Collect writing and then ignore it for a month. Expect study questions answered every night. Give daily reading check quizzes worth tons of points. Skip grading blogs on a Saturday morning. Wait until April to institute a classroom after-school writing lab. Circle every single grammatical error on a given page. Assign just one piece of writing that involves student conferencing and that happens to be the last piece of writing. Take rebellion personally. Only phone home about negative behavior. Try to institute fifteen new things. Start a “routine” that we only do twice. Break a routine that we’ve done many times. Hand papers back as a way of finishing the discussion about that topic or student writing. Call them “essays.” Continue a practice I know isn’t helping improve skill simply because I can’t think of anything better. Ignore the Speaking and Listening standards just because they aren’t tested and are not “power standards.” Obsess over standardized test prep. Rally around the STAR and CST tests. Provide my students with an excuse to blow off my class, other classes, testing, or school. Model expectations only once and then expect perfect execution. Require only written expression of comprehension. Spend far too long on a given text. Focus on merely a few writing and reading types. Unveil the writing prompt only at the end of the text/unit.
And on and on.
Have you thought about this? Have you mentally gone over how last year worked for you? Have you considered the list of things that you want to make sure you avoid, things that didn’t quite work the way you wanted them to? What made it to the top of your list?
10 comments
2. Todd says:
Yeah, checking email every 10 minutes is a problem for me because it prevents me from getting much more important things done but allows me not to feel guilty about it. And I also need to go to more school activities. Great additions, Jason.
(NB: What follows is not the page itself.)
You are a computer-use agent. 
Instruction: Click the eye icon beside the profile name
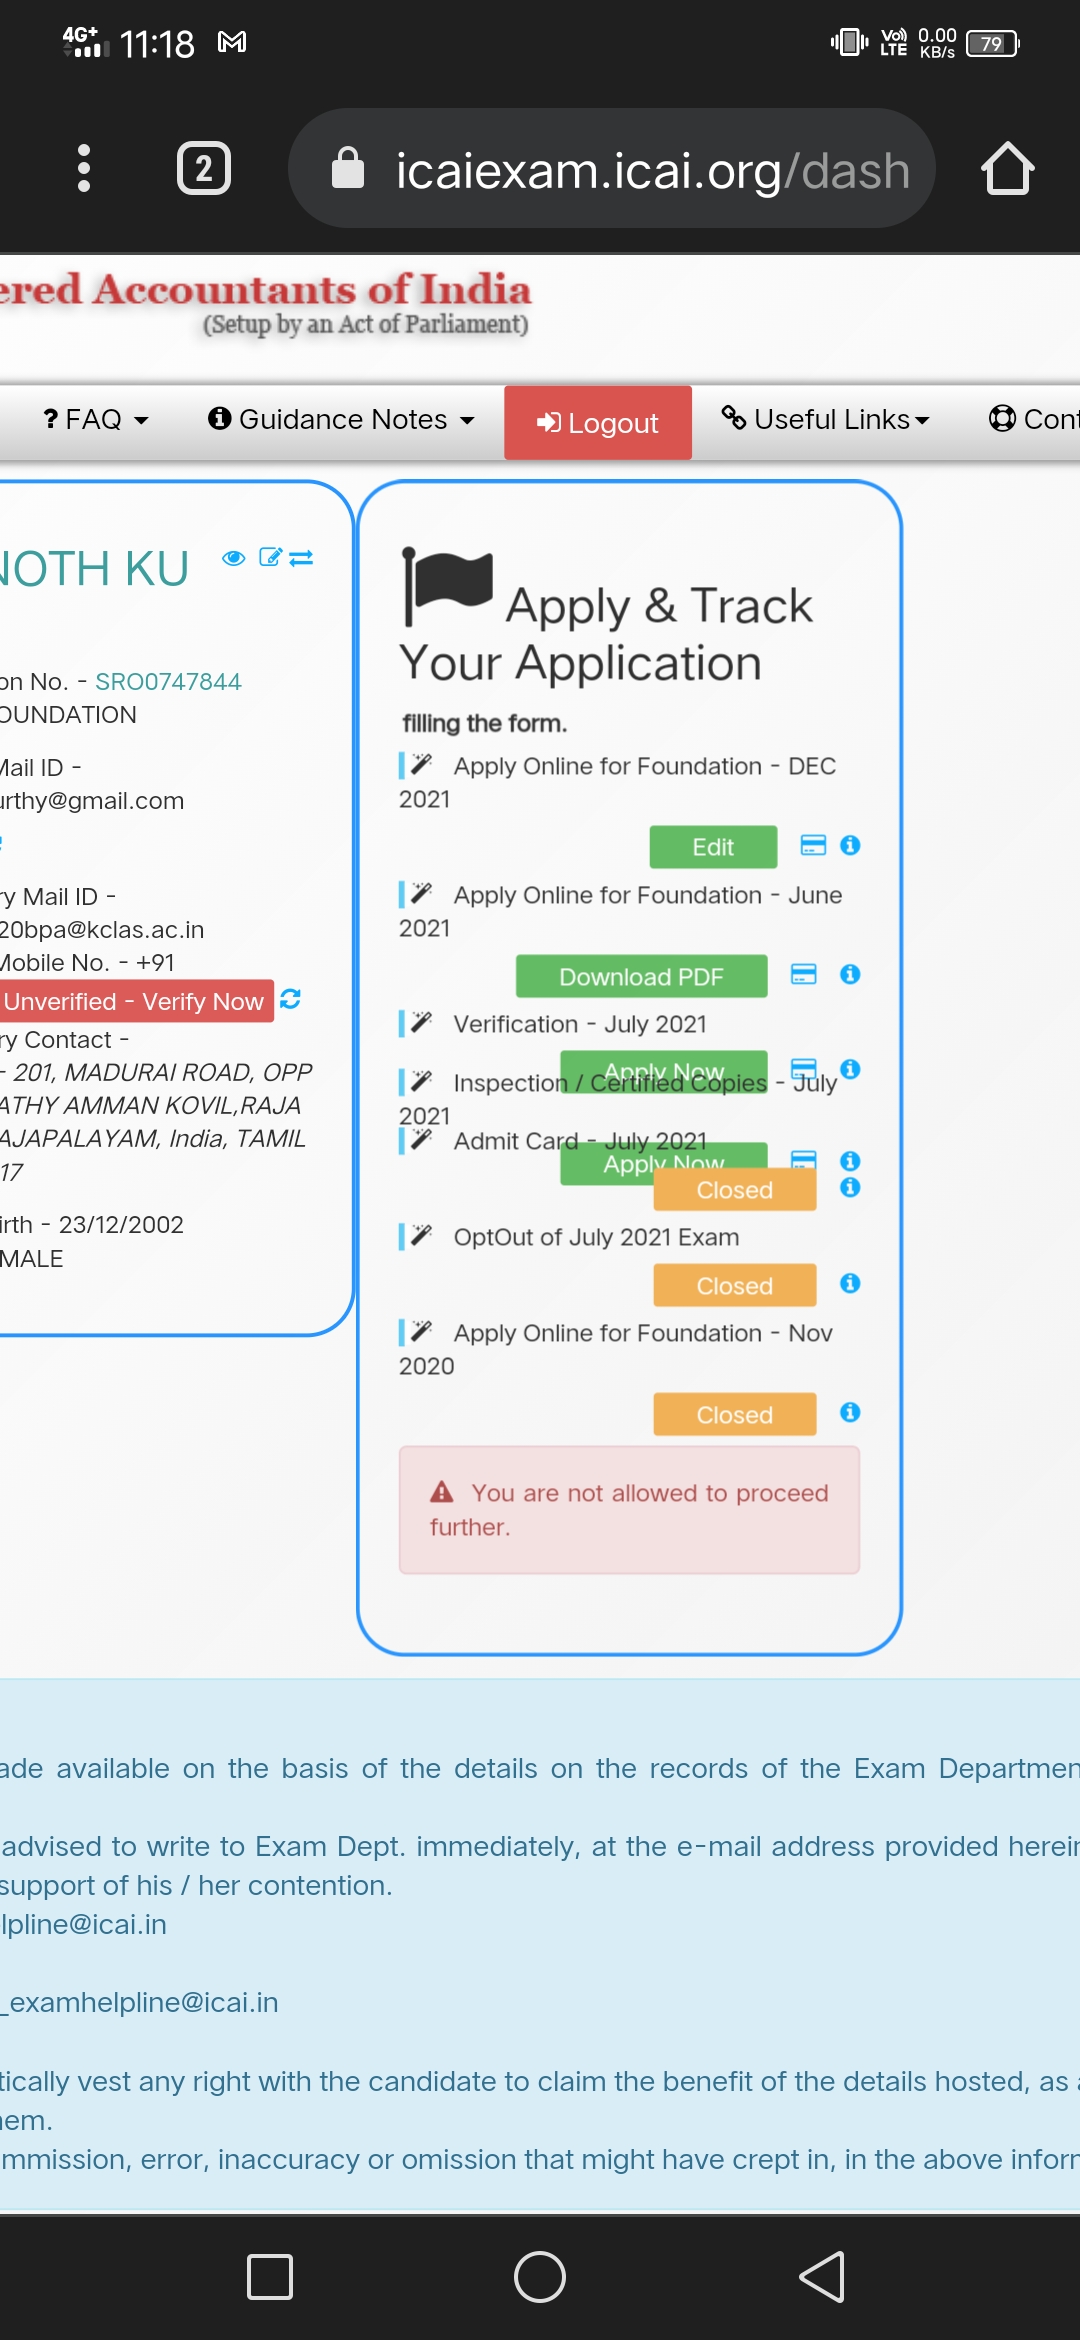234,558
I’m digging your comments.
But what do you mean about the make-up work thing? And how do you think you’ll be able to avoid spending more than 10 minutes a day on it?
4. geek.teacher » Blog Archive » What I won’t do this year says:
[…] Totally stealing this idea from Todd Seal. […]
5. Todd says:
The only one, what, AtlTeacher? I’m curious which ones of those things you can identify with. Have you kept a list like this in the past? Can you say the top 5 things you plan not to do next year? Glad you like the list!
6. Tom K says:
You’ve covered everything I can think of, except…
Scribble down teaching ideas during the course of the year and never refer to them until it’s too late or lose them so I can’t find them for next year. Think of ways to update some handouts but decide it’s not worth it and hand out the old ones instead. Say I am going to do a much better job with student writing this year and don’t. Read all the passages out loud in class because I don’t think we have enough time for the students to read. Create a list of things I will do but don’t even look at the list.
7. Simon Oldaker says:
“Participate in teacher complain-a-thons” :-) Avoid re-arranging the furniture in classrooms because it takes too much time. Forget to stagger assignments so that all my classes submit work at once. Turn a blind eye to off-task behaviour. Wait too long to react when students are absent.
Give up.
8. Kari says:
Things I won’t do: Put off addressing tardies/skips until they are unbearable (call home sooner?). Put off grading until it’s a pile of mythological proportions. Allow negative talk in my class.
Things I will do: enter homework grades in the gradebook as soon as possible. Return quizzes within two days, tests within 5. Figure out how to deal with makeup quizzes in AP classes because it’s those students who miss all the damn time.
Hmmm. I’m sure there’s more, but that’s what I’m faced with now.
9. Dawn says:
Thanks Todd!! The email thing is something that really gets me off track. I’m so glad that I stumbled on this blog. It is my first and what a relief to know that I’m not the only one that thinks about these things. I’m in my second year of teaching and my second year alone and no mentor. So this is nice to learn from.
10. Todd says:
You got it, Dawn. That’s terrible that you have no mentor. No other teachers you can turn to on your campus? I’m incredibly glad that I can even offer you a part of that support. Can you think of one thing you did last year that you want to make sure you either do or do not do this year? What have you done so far that’s working for you and what have you noticed is a repeat pattern of something you want to avoid?
1. JasonP says:
[8/15/2009 - 3:19 pm]
What I won’t do:
Allow grading to cover my desk. Spend more than 10 minutes a day thinking about make-up work. Participate in teacher complain-a-thons. Skip all the band concerts. Put off calling home with concerns. Put off calling home with praises. Check my school e-mail more then twice a day. Eat a school hot dog. Beat myself up when kids don’t do homework. Treat every essay to be graded as a colossal weight on my shoulders.